- EXERCISE AIM:
Below are the entries; tally the lines holding the string "message" and give only that figure.

== Segment start ==

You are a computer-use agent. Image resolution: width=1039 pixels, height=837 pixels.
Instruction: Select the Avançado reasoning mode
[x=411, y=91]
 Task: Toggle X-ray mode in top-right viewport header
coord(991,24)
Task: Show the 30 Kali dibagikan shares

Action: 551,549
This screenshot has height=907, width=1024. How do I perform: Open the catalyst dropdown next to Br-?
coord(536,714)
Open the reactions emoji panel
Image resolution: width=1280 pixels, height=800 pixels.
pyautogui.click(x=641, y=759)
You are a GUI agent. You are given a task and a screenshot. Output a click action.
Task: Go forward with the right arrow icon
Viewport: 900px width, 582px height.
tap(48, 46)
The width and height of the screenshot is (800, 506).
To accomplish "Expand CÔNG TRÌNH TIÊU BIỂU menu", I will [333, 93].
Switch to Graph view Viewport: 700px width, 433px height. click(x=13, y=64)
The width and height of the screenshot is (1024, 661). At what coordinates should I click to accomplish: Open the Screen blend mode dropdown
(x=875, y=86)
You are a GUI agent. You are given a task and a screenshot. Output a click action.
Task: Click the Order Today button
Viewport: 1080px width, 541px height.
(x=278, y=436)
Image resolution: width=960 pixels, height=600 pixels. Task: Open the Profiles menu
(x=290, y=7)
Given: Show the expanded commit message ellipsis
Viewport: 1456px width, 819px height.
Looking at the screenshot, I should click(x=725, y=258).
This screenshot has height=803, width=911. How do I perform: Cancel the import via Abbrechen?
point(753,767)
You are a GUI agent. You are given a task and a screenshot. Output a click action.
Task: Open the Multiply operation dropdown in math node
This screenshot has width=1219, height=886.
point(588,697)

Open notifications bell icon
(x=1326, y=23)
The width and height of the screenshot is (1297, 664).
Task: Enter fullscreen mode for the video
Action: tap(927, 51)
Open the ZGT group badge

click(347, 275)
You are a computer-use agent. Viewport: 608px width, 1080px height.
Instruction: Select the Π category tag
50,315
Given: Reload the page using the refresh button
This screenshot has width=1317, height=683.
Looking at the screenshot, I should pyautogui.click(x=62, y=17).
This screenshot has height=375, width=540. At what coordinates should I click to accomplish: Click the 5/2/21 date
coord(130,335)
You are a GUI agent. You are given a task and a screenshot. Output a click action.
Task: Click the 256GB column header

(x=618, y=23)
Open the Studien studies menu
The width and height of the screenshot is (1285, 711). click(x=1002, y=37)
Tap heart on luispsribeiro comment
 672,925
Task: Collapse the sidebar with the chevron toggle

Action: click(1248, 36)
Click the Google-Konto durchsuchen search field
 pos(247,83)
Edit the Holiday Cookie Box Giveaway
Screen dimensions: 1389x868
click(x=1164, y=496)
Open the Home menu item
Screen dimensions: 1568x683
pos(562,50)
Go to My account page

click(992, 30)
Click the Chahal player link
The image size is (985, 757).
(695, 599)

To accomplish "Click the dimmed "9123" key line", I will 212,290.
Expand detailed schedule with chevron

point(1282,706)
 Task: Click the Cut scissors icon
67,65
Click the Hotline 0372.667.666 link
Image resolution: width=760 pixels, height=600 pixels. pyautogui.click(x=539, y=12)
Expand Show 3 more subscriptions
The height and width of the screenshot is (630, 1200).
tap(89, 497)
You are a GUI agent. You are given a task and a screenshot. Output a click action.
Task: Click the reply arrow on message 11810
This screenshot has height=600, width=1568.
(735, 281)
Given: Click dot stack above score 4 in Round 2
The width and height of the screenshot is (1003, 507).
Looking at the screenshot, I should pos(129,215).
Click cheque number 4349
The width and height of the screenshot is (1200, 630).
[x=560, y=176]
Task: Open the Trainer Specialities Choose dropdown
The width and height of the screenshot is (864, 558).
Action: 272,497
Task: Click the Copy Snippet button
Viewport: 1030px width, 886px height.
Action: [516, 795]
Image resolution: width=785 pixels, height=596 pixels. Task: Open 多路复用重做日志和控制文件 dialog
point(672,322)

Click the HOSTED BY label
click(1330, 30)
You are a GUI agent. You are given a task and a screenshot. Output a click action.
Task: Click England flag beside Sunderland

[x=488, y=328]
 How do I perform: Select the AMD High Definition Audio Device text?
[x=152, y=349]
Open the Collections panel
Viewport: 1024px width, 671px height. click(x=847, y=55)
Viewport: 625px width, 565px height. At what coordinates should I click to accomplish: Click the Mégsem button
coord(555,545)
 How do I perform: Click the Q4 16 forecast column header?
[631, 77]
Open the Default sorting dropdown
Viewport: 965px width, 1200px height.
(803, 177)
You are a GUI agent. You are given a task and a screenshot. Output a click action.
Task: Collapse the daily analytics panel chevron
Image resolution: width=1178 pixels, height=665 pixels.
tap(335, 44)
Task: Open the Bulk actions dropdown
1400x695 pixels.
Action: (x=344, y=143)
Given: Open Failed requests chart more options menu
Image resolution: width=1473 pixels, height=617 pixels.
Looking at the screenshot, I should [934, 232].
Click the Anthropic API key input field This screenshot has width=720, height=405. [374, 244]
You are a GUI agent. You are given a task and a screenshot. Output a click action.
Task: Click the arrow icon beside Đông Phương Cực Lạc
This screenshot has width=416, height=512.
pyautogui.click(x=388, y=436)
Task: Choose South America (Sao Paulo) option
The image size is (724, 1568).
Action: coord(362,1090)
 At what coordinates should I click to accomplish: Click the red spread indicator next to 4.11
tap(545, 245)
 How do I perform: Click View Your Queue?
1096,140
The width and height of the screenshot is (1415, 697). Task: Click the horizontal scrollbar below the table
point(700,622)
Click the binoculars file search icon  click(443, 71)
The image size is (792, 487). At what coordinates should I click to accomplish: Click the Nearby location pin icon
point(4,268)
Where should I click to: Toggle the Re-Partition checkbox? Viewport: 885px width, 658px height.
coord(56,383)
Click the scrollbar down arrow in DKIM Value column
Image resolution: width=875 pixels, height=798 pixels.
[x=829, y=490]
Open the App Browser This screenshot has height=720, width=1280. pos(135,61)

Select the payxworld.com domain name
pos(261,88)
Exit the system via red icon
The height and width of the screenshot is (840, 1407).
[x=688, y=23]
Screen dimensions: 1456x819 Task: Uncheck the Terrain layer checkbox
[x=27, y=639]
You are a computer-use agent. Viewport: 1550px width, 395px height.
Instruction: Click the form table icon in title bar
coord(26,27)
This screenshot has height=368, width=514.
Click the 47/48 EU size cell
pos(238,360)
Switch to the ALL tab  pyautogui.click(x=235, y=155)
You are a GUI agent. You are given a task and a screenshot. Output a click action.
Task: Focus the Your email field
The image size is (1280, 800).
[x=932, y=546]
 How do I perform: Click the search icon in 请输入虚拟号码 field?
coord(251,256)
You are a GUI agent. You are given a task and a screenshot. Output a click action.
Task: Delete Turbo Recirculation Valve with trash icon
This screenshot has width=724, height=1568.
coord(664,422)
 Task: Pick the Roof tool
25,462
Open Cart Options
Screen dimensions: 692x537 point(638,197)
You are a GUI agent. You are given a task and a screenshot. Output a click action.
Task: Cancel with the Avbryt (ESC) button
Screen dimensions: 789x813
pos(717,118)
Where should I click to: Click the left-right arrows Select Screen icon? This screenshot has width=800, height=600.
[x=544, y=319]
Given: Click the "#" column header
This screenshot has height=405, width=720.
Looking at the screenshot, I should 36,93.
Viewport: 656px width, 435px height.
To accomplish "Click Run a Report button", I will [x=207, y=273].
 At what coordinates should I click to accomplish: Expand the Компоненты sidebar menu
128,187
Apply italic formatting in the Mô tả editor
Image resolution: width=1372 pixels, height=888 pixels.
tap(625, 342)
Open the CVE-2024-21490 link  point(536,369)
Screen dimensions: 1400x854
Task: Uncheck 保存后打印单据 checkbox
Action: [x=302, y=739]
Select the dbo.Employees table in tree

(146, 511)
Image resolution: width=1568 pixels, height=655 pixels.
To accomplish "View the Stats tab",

== Segment end ==

- TASK ANSWER:
2